“But refuse to enroll younger widows, for when their passions draw them away from Christ, they desire to marry and so incur condemnation for having abandoned their former faith” (1 Timothy 5:11-12 ESV).
In addition to the admonition against breaking a vow or pledge, one source draws our attention to another important application from this passage…
“Paul did not condemn young widows for wanting to get married, only observing that many unmarried women are so hungry for marriage and companionship that they don’t conduct themselves in a godly way in regard to relationships. Many people get into a bad romance or spoil a friendship, because they are desperately needy for relationship. It’s a common occurrence that Paul warned against.” (1)
This leads us to a different audience for these verses: the person who chooses to abandon his or her faith in Christ (or “casts off her first faith”) in order to pursue a marriage relationship with someone who has little or no interest in following Jesus…
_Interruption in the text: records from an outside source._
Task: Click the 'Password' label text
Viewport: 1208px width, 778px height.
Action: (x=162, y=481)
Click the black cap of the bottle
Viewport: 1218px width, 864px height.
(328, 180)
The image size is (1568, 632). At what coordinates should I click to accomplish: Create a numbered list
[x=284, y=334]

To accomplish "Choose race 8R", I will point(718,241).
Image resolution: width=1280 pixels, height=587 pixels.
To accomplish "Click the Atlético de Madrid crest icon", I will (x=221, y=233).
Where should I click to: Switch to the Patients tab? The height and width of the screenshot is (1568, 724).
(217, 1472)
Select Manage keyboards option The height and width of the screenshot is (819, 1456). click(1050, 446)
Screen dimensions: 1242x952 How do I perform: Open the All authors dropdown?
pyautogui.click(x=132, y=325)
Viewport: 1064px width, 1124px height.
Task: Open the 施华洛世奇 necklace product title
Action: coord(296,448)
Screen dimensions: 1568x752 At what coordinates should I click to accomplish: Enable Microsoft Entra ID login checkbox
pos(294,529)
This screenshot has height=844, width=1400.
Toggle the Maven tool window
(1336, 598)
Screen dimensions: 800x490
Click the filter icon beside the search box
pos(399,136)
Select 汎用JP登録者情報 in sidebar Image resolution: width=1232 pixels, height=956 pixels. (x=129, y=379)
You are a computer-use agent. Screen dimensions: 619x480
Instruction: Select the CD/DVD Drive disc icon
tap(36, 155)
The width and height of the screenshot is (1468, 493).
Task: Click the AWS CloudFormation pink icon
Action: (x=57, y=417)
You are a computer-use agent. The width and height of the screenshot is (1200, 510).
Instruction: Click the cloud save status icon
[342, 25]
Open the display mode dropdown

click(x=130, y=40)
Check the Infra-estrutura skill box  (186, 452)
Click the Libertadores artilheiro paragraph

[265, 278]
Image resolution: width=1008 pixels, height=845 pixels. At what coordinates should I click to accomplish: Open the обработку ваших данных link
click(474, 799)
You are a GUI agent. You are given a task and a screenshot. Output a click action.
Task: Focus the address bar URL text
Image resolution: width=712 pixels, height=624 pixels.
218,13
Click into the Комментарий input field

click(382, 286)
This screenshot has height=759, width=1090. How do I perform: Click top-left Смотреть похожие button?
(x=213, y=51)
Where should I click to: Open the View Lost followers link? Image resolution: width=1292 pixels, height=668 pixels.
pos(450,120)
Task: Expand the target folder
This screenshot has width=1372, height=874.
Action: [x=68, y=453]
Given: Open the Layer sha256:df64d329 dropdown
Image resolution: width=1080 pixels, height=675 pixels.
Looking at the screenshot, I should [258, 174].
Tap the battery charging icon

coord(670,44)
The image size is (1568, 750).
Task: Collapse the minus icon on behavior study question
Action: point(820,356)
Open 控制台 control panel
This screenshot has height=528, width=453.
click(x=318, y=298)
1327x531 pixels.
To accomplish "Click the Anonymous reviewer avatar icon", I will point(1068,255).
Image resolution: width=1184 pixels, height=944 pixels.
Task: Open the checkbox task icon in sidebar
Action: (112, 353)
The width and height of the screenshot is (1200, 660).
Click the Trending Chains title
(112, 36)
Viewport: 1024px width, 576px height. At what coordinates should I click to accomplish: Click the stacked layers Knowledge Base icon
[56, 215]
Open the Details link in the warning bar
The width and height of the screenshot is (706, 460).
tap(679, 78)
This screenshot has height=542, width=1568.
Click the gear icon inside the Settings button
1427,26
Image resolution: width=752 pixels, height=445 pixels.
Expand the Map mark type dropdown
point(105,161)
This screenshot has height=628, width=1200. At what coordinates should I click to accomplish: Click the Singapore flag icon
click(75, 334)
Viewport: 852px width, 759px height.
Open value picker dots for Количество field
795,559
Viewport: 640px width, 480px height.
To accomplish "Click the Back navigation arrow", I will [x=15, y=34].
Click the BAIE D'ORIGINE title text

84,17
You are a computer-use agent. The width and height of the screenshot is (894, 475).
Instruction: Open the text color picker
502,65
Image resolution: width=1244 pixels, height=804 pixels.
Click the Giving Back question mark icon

“Paul’s harsh words against widows who remarry initially appear inconsistent with his command for younger widows to remarry (v. 14) and his teaching elsewhere (Rm 7:1–3; 1 Co 7:39). However, the text probably referred to a widow who remarried an unbeliever (2 Co 6:14), abandoning her faith under the spouse’s influence. ‘Original pledge’ (lit. ‘first faith’) refers to the widow’s former faith in Christ.” (2)
Perhaps the best-known Biblical warning against this course of action is found in the New Testament book of 2 Corinthians…
“Do not be unequally yoked together with unbelievers. For what fellowship has righteousness with lawlessness? And what communion has light with darkness? And what accord has Christ with Belial? Or what part has a believer with an unbeliever?” (2 Corinthians 6:14-15).
A “yoke” is a device that is placed between two animals that unites them when pulling a wagon or a plow. Much like the challenges faced by those who attempt to yoke two mismatched animals, this passage warns us that problems are certain to result whenever a Christian is harnessed in marriage together with someone whose first priority is something other than Christ.
While it’s possible for a Christian marriage partner to exert a positive spiritual influence upon his or her spouse, the opposite is often more likely to be true in these types of relationships. Thus, we are provided with the Biblical admonitions given to us in the passages quoted above. Those who disregard these warnings in pursuit of such relationships do so at great risk.
(1) Guzik, Dave, 1 Timothy 5 – How To Treat People In The Church, https://enduringword.com/bible-commentary/1-timothy-5/
(2) Cabal, T., Brand, C. O., Clendenen, E. R., Copan, P., Moreland, J. P., & Powell, D. (2007). The Apologetics Study Bible: Real Questions, Straight Answers, Stronger Faith (p. 1805). Nashville, TN: Holman Bible Publishers.